OCR is widely used to digitize collections of text works, such as books, reports or old archives. In particular libraries, national archives, and museums utilize OCR and similar techniques to this end. Also Google is involved in digitizing books on a massive scale in collaboration with publishers. However, OCR should not be directly linked to Handwritten Text Recognition (HTR), which is much more complicated than recognizing printed text due to the wide variation in writing methods, especially in ancient writings.
In OCR, the locations of texts on images are first detected. Following is a clear segmentation of the letters for character recognition. Finally, a classification of the characters takes place, which is the heart of text recognition. Thus, at least two layers of deep learning are involved; for detecting texts and for classifying texts. Deep learning can also be applied for character segmentation, but this is usually done through projection segmentation.
CentERdata is experienced in the application of OCR techniques. Aside from character recognition, many more techniques are involved in the complete OCR process. An important task is, for example, the preprocessing of a photo or document to make the text properly machine-readable. The texts are normalized, whereby brightness, noise, contrast and orientation are treated.
After texts are read, post-processing takes place, for example by applying an automatic spelling correction and an evaluation of the accuracy of text recognition.
Information extraction from thousands of PDFs
Companies are required to submit annual reports. These are available online and sometimes date back several decades. Extracting information from these, especially scanned PDFs can be a daunting task. An important aspect here is to extract information quickly and with high accuracy. This involves a lot of technical expertise, which goes beyond just knowledge and skills in OCR.

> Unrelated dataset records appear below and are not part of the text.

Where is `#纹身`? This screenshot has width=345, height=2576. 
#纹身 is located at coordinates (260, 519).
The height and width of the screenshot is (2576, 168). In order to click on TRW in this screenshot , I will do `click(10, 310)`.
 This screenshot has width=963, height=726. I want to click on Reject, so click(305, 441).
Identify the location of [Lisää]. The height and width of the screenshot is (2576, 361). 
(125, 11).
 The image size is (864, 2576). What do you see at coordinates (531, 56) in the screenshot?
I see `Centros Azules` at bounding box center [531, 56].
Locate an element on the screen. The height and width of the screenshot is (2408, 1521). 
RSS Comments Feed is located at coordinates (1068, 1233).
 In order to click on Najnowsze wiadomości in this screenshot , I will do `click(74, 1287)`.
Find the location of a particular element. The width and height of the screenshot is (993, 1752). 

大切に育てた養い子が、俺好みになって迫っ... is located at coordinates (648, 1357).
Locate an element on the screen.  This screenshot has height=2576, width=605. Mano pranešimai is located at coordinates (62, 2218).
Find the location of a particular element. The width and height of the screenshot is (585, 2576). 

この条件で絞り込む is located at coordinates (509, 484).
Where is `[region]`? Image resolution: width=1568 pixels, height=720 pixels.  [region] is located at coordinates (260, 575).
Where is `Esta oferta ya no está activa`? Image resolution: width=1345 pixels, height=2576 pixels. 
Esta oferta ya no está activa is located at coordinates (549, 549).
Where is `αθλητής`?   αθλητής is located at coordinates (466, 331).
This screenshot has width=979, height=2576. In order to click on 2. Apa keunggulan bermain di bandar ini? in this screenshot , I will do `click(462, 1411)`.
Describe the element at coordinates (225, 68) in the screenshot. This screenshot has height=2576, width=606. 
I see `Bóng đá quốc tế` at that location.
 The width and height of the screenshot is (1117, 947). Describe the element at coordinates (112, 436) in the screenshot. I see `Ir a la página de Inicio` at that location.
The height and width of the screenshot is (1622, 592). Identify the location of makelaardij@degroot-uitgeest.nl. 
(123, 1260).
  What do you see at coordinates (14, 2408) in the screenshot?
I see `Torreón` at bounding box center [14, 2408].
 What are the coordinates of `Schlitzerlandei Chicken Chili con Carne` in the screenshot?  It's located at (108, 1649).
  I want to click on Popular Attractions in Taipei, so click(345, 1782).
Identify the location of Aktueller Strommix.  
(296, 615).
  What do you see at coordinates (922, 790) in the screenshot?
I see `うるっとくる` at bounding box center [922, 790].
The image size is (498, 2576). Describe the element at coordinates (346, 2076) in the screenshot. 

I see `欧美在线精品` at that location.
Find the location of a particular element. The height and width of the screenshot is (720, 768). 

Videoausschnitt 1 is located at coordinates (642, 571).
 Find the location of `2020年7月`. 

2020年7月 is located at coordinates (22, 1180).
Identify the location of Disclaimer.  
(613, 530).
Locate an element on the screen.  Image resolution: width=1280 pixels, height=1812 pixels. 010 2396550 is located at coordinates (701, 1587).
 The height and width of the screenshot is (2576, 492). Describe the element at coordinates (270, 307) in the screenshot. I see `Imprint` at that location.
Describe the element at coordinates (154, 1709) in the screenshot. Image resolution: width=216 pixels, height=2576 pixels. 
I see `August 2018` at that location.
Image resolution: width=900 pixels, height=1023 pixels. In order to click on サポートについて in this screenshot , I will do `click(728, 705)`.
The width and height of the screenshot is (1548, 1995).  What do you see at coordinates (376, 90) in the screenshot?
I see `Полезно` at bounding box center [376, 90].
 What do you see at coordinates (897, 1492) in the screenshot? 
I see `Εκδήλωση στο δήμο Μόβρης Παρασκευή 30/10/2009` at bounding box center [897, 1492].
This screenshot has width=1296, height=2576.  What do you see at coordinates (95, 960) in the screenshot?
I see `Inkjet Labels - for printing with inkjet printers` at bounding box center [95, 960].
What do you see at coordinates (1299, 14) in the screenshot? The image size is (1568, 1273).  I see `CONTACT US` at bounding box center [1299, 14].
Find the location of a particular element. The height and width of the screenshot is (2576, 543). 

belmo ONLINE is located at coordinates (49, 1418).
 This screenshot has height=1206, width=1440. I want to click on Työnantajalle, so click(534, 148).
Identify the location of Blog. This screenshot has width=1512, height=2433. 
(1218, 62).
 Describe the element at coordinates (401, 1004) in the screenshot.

For this project we work together with Foundation for Auditing Research (FAR). We are data science consultants developing and improving a tailor-made OCR tool for automatically reading and digitizing thousands of PDFs (annual reports, figures, images, board reports, etc.). The aim is that the OCR tool can be applied repeatedly on annually published reports. After the reports have been accurately read, the next step is to extract specific information from these documents using text mining techniques.